Jun 22 2018
Glooko, the leader in diabetes data management, today announced participation in the 78th Annual American Diabetes Association (ADA) meeting taking place this weekend in Orlando, Fla. At the event, Glooko will demonstrate the new version 5.0 of its diabetes management mobile application and will share results from a recent human factors study on its Mobile Insulin Dosing System (MIDS) for long-acting insulin (LAI) titration, which was FDA cleared earlier this year.
With over 95% of glucose, insulin pump and exercise devices supported, the new Glooko Mobile App focuses on features that add context to glucose and insulin data. Version 5.0 makes tracking personal lifestyle events like exercise, food and medication easier and faster.
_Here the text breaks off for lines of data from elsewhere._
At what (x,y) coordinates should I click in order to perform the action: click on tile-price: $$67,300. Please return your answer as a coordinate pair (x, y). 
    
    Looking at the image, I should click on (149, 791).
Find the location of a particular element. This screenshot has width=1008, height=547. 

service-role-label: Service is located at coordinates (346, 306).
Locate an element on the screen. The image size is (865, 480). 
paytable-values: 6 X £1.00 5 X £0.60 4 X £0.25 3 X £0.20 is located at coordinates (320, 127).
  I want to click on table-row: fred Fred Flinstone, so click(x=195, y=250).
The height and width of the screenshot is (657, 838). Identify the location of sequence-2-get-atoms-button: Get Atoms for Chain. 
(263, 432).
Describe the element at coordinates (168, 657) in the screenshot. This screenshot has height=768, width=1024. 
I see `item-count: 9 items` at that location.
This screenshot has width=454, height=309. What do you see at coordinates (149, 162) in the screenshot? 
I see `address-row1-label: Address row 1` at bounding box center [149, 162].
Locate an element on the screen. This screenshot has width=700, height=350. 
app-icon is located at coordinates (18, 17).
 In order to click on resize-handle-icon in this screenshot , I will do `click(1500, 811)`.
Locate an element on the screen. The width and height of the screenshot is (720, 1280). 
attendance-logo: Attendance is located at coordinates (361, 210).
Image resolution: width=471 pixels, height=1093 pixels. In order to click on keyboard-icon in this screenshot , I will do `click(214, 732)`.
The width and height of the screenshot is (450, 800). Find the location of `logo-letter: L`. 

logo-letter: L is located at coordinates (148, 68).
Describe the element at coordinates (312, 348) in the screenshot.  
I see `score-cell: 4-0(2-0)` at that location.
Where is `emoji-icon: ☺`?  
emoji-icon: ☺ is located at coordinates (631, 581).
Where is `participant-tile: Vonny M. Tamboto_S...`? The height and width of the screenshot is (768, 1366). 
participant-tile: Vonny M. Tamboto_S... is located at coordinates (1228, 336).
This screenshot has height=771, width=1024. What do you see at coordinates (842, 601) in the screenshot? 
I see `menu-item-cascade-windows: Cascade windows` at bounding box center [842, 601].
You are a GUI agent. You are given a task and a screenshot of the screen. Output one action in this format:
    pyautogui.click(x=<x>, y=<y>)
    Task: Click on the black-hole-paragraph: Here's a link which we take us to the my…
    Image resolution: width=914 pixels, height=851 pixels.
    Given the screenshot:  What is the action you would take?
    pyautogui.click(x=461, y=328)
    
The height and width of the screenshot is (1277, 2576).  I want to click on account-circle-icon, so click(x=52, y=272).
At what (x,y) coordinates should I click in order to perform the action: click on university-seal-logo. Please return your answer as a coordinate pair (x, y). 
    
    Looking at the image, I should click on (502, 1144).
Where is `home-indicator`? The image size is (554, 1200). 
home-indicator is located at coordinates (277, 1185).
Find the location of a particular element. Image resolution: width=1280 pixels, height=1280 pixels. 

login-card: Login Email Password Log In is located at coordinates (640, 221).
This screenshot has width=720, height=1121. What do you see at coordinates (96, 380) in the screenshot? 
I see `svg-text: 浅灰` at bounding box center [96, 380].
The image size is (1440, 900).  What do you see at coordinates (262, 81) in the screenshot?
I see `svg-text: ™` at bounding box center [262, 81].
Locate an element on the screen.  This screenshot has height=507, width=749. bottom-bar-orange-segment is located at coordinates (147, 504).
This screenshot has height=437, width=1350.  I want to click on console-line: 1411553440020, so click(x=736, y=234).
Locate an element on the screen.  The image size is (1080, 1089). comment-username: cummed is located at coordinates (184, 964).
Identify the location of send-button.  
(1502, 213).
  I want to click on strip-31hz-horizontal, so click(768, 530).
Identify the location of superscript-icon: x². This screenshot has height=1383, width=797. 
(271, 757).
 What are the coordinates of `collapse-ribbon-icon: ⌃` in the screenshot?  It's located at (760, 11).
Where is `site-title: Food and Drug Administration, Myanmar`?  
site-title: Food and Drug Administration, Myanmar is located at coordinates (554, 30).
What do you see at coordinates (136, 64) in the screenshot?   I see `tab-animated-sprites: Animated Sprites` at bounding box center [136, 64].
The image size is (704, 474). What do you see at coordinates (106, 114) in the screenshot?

The new release includes:
- Capture of daily steps from Apple devices including the iPhone and Apple Watch through Apple Health
- Visual food logging in a new "shopping cart" layout that allows for quick identification of foods using real-world pictures and the tracking of multiple foods at once
- Personalized and streamlined event logging (food, medications, insulins, exercise, notes) that remembers recent entries and allows for quick re-entry
"Glooko's universal platform for diabetes data management not only seamlessly captures data from most diabetes devices in the market, but now makes lifestyle tracking easier than ever before," said Dave Conn, Chief Commercial Officer at Glooko. He continued, "Adding further insights like food, medication, insulin, exercise and notes about mood, feelings and behaviors provides relevant context to an individual's glucose readings and helps people with diabetes and clinicians better augment self-care and the overall clinical care plan."
In addition to demonstrating the new Glooko Mobile App and the recently released version of the Glooko Web App, Glooko will also be presenting a poster at the ADA conference on Saturday, June 23, from 11:30-12:30 pm. The poster covers the results from a recent human factors study on the MIDS application - proving that MIDS is simple, effective, and easy-to-use for people with type 2 diabetes of varying ages, LAI experience, and smartphone use without training or reading a user manual. Participants reported overwhelmingly positive feedback and no participant expressed frustration when completing tasks despite any lack of training or prior experience with digital diabetes tools.